My year in Uruguay has been many things. I have had some truly amazing experiences. However, it has not always been, in the words of everyone’s favorite leprechaun, Lucky from the Lucky Charms cereal commercials, “heart, stars, horseshoes, clovers and blue moons. There have been times I have felt very lonely and times when I asked myself what I am doing so far from home. Sometimes feelings of homesickness hit hard and I wanted to curl up in bed and eat peanut butter right out of the jar with a spoon. During these moments, I think about Juan Garcia. Juan was a foreign exchange student from Medellin, Colombia that I met during my senior year of high school. Juan played on the soccer team and lived with the family of one of my best friends, so we got to know each other pretty well. The first time I met Juan, we were sitting on the hill next to the soccer field waiting for practice to start. I said something to him and he just smiled. I will never know if he even understood what I had said but his smile expressed more than words could. His grin told you that even though I may not understand, I am still happy to be here. Throughout my senior year, whether it be at soccer practice, homecoming, or making movies for broadcasting class, I saw a lot of that smile. Smiling in the face of confusion, like Juan, has been something I have found myself doing a lot of in the past this year. Leaving home, family, friends and the United States for Uruguay has been scary but thinking of Juan always gave me a little boost of confidence. If Juan could do it, I could do it.
There have been other times this year that have been hard but have nothing to do with my craving for a Dr. Pepper. Trying to process everything I experience here in Montevideo can be frustrating. My life here in Uruguay is full of so many relationships, many of which with the kids and teenagers at La Obra. Getting to know them has been one of the most rewarding things about this year. However, sometimes learning about their lives can leave me speechless. Barrio Borro is an urban neighborhood in which violence, drugs, broken families, prostitution, exclusion, lack of opportunities and services are realities. I want to be clear that this is NOT the only face of Barrio Borro. I see its other face in each and every single one of the teenagers and kids at La Obra every day. At the same time, I cannot deny that the challenges the youth of Barrio Borro face, leaves me with a lot of different feelings. Feelings of anger towards inequalities, sadness in seeing the lack of opportunity, guilt about how my own privileges and especially confusion as to how God could permit such things. These are times when I also think about Juan.
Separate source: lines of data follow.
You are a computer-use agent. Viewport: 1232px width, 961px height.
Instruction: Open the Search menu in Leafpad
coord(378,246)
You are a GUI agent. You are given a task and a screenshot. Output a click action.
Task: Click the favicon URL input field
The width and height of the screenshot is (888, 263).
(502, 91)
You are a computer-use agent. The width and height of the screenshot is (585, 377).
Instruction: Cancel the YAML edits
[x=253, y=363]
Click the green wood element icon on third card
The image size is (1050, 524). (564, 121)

In June of 2008, Juan Garcia walked across the stage with me and the rest of the graduating class of Platteville High School. Following graduation, Juan returned to his hometown of Medellin, Colombia. We stayed in touch, mostly through Facebook, wishing each other feliz cumpleaƱos, things like that. Once in awhile I would hear about how he was doing through his former host family. Then one day in the summer of 2010, Juan’s host family received a phone call from Colombia informing them that Juan had been shot and killed in a street robbery in Medellin.
I have often thought about what it would be like if Juan were still alive. What it would be like to be able to talk to him in his own language or even visit him in Colombia. It is sad to think that those things can never happen. It is sadder still that things like Juan’s death are not that unusual. I wrote a blog post earlier this year about a light in the darkness in which I talked about me struggling with my own perception of faith in a world like the one in which we live. Trying to make sense of or find reason in a death like Juan’s is something I do not know if I can do.
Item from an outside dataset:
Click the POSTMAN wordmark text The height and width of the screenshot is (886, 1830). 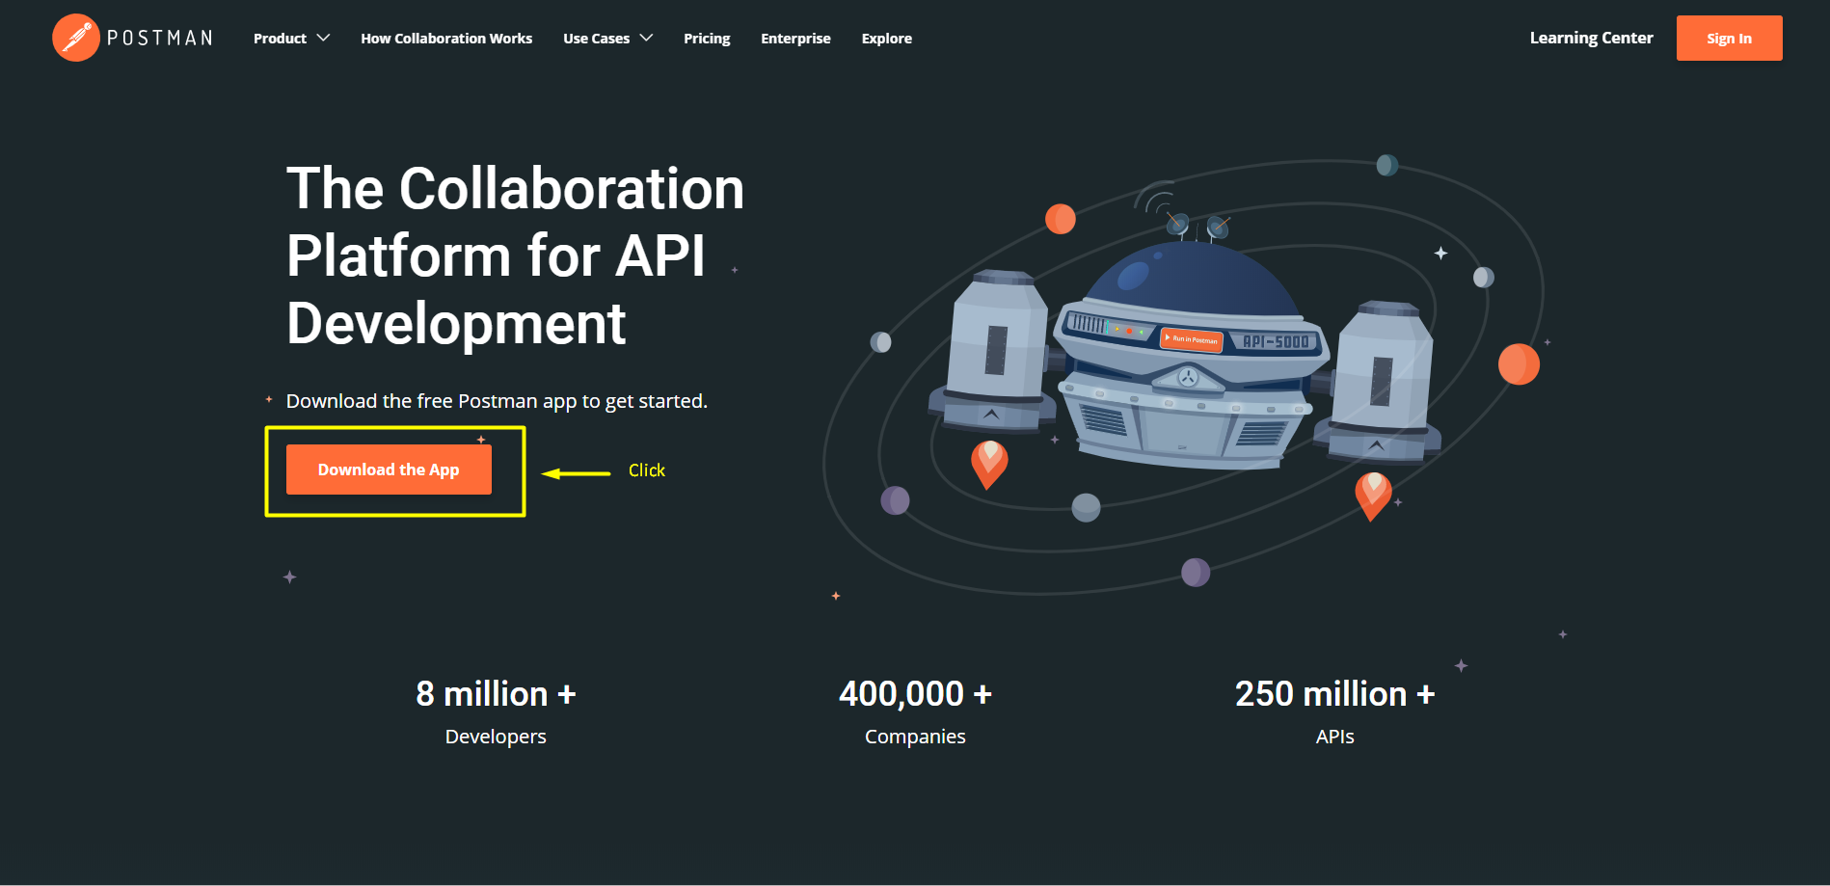tap(160, 39)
However, at the same time I have come to see how much my relationship with Juan, has had a strong influence on my own life. Choosing to study abroad in college, learning a new language, taking the YAGM plunge are all things that I do not think I would have found the courage to do had I never met Juan. Now that my YAGM year is nearing its end I am faced with the reality of saying “goodbye” to people that have been so important to me for the past three hundred and two days. It saddens me to think of saying goodbye, which is something at which I have never been very good. However, more importantly I realize that more than anything I need to celebrate being so blessed to have shared so much with so many during my time in Uruguay and recognize the effect they have had and will continue to have on my life. Finding a way to close my YAGM year has been confusing but if Juan taught me anything it is that even if you are confused, you can always smile.